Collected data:
--- START ---

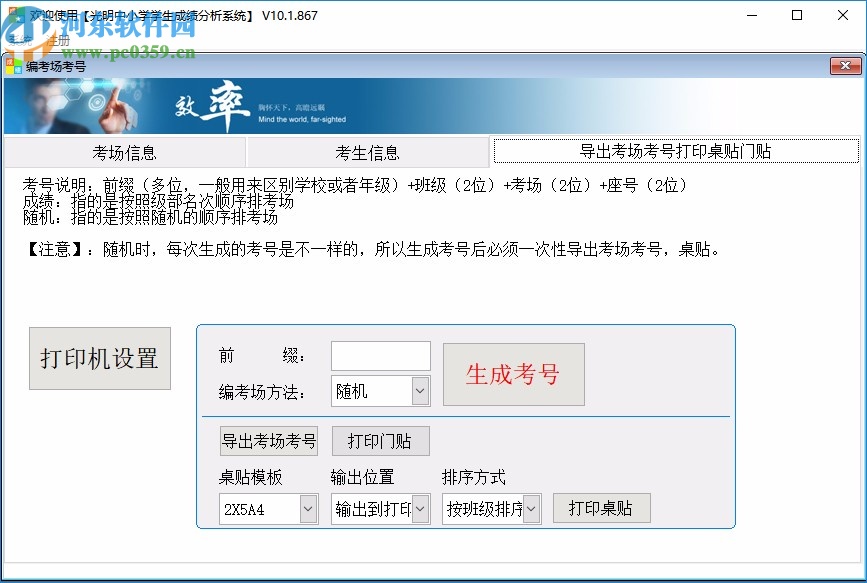This screenshot has height=583, width=867.
Task: Click the 生成考号 button
Action: click(x=513, y=373)
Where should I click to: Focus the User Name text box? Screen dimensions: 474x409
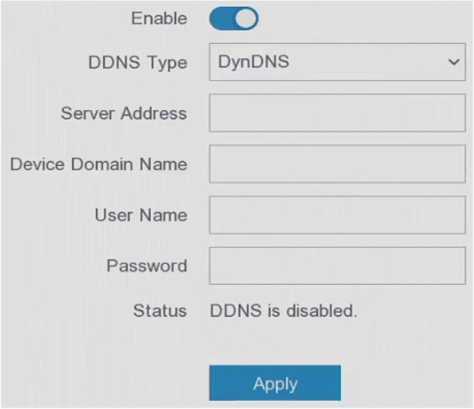coord(337,215)
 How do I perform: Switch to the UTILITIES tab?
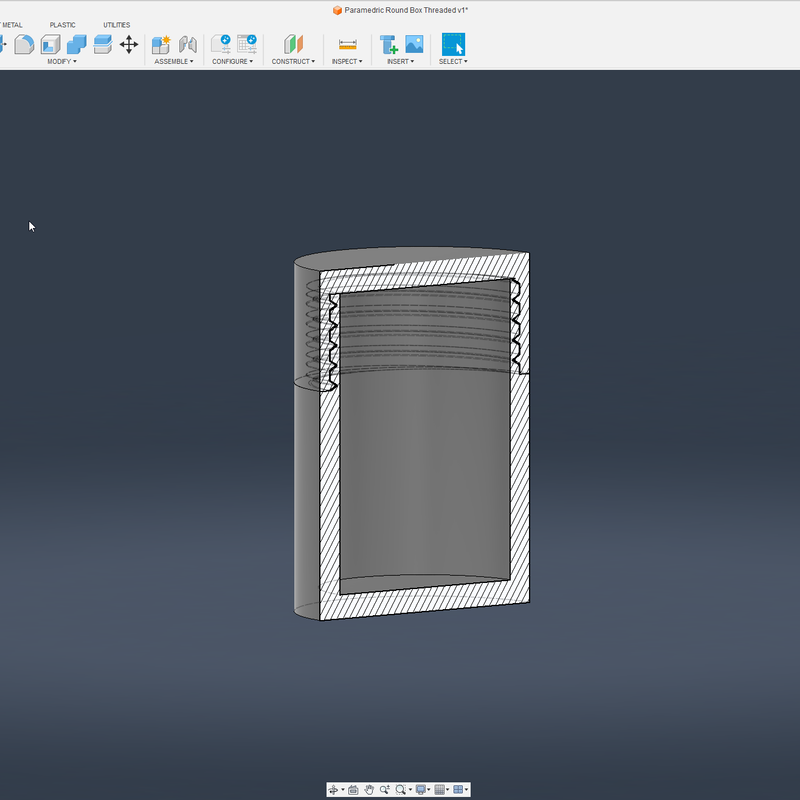116,25
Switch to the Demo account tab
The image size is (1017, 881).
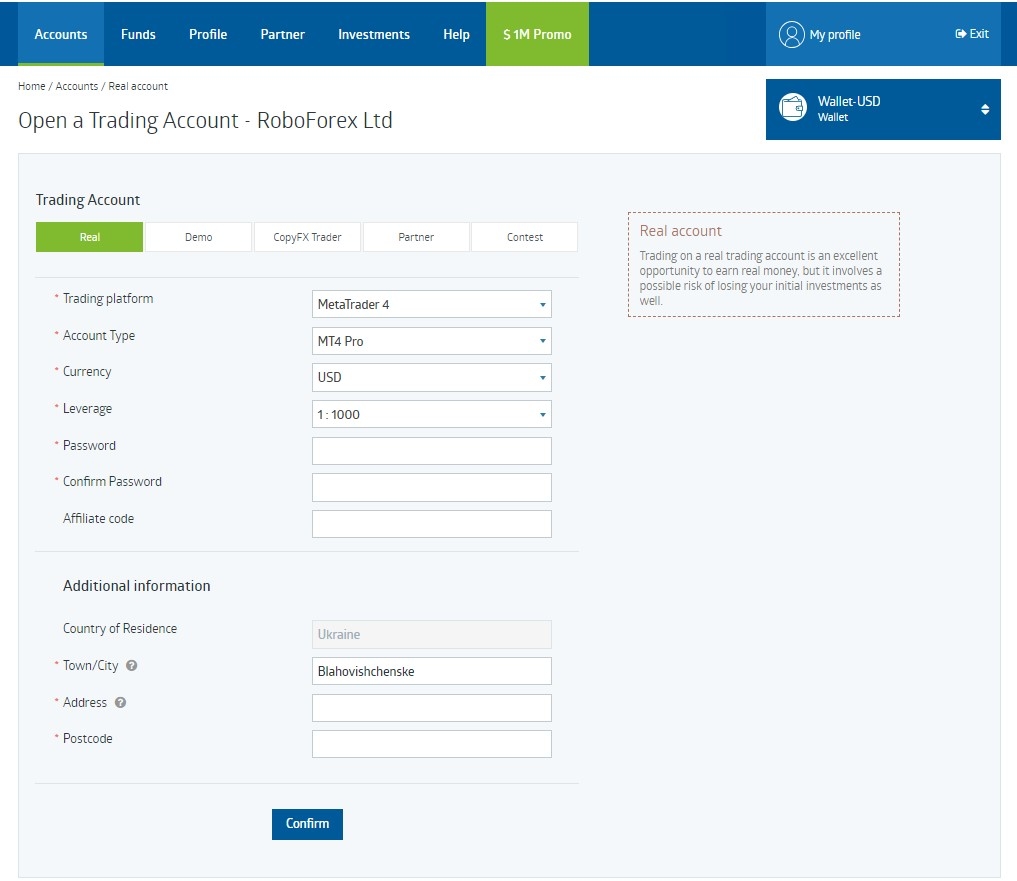(x=197, y=237)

--- END ---

▸ **Your assignment**
There should be an exact restatement of the lines from the line with "Switch to the Demo account tab" through the last line of the entries above, and no pictures in it.

▸ **Task solution**
Switch to the Demo account tab
The image size is (1017, 881).
(x=197, y=237)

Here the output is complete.